- To do -
Copy the following data line for line, with no changes.

- Data supplied -
....

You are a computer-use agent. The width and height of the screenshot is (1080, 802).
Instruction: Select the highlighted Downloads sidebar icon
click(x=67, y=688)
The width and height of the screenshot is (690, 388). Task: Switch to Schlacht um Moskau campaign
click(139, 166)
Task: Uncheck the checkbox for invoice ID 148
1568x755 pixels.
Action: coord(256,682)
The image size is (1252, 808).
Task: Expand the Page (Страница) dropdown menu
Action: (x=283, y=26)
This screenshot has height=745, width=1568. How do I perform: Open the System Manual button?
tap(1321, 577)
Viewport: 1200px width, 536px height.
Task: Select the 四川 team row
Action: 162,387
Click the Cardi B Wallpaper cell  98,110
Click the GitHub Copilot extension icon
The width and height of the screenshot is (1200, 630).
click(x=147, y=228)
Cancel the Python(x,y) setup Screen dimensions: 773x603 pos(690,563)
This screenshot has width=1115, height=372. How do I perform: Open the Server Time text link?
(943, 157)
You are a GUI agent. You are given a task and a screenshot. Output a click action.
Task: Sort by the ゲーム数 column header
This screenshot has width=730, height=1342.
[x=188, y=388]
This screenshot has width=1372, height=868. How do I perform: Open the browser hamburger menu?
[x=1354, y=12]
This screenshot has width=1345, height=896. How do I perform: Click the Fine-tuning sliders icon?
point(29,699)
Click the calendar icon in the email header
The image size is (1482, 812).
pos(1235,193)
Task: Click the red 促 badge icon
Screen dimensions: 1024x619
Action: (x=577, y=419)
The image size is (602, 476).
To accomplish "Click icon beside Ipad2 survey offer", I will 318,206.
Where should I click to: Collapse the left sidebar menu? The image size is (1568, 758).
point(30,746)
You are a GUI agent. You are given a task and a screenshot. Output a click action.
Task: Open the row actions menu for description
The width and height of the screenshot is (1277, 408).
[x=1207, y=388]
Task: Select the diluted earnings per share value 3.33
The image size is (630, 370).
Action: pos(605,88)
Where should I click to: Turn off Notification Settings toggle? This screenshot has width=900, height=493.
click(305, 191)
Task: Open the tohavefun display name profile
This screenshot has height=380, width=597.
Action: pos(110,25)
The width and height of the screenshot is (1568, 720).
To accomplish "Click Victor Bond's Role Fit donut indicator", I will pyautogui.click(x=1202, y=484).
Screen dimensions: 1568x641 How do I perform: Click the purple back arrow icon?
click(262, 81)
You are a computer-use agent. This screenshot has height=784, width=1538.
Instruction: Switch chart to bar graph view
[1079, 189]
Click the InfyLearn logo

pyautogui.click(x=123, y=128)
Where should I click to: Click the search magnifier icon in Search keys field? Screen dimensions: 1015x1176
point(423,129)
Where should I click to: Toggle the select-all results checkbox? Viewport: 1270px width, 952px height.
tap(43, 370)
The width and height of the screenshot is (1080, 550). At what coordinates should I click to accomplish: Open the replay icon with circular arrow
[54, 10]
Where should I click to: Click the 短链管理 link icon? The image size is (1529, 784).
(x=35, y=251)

....

- Written solution -
You are a computer-use agent. The width and height of the screenshot is (1080, 802).
Instruction: Select the highlighted Downloads sidebar icon
click(x=67, y=688)
The width and height of the screenshot is (690, 388). Task: Switch to Schlacht um Moskau campaign
click(139, 166)
Task: Uncheck the checkbox for invoice ID 148
1568x755 pixels.
Action: coord(256,682)
The image size is (1252, 808).
Task: Expand the Page (Страница) dropdown menu
Action: (x=283, y=26)
This screenshot has height=745, width=1568. How do I perform: Open the System Manual button?
tap(1321, 577)
Viewport: 1200px width, 536px height.
Task: Select the 四川 team row
Action: 162,387
Click the Cardi B Wallpaper cell  98,110
Click the GitHub Copilot extension icon
The width and height of the screenshot is (1200, 630).
click(x=147, y=228)
Cancel the Python(x,y) setup Screen dimensions: 773x603 pos(690,563)
This screenshot has width=1115, height=372. How do I perform: Open the Server Time text link?
(943, 157)
You are a GUI agent. You are given a task and a screenshot. Output a click action.
Task: Sort by the ゲーム数 column header
This screenshot has width=730, height=1342.
[x=188, y=388]
This screenshot has width=1372, height=868. How do I perform: Open the browser hamburger menu?
[x=1354, y=12]
This screenshot has width=1345, height=896. How do I perform: Click the Fine-tuning sliders icon?
point(29,699)
Click the calendar icon in the email header
The image size is (1482, 812).
pos(1235,193)
Task: Click the red 促 badge icon
Screen dimensions: 1024x619
Action: (x=577, y=419)
The image size is (602, 476).
To accomplish "Click icon beside Ipad2 survey offer", I will 318,206.
Where should I click to: Collapse the left sidebar menu? The image size is (1568, 758).
point(30,746)
You are a GUI agent. You are given a task and a screenshot. Output a click action.
Task: Open the row actions menu for description
The width and height of the screenshot is (1277, 408).
[x=1207, y=388]
Task: Select the diluted earnings per share value 3.33
The image size is (630, 370).
Action: pos(605,88)
Where should I click to: Turn off Notification Settings toggle? This screenshot has width=900, height=493.
click(305, 191)
Task: Open the tohavefun display name profile
This screenshot has height=380, width=597.
Action: pos(110,25)
The width and height of the screenshot is (1568, 720).
To accomplish "Click Victor Bond's Role Fit donut indicator", I will pyautogui.click(x=1202, y=484).
Screen dimensions: 1568x641 How do I perform: Click the purple back arrow icon?
click(262, 81)
You are a computer-use agent. This screenshot has height=784, width=1538.
Instruction: Switch chart to bar graph view
[1079, 189]
Click the InfyLearn logo

pyautogui.click(x=123, y=128)
Where should I click to: Click the search magnifier icon in Search keys field? Screen dimensions: 1015x1176
point(423,129)
Where should I click to: Toggle the select-all results checkbox? Viewport: 1270px width, 952px height.
tap(43, 370)
The width and height of the screenshot is (1080, 550). At what coordinates should I click to accomplish: Open the replay icon with circular arrow
[54, 10]
Where should I click to: Click the 短链管理 link icon? The image size is (1529, 784).
(x=35, y=251)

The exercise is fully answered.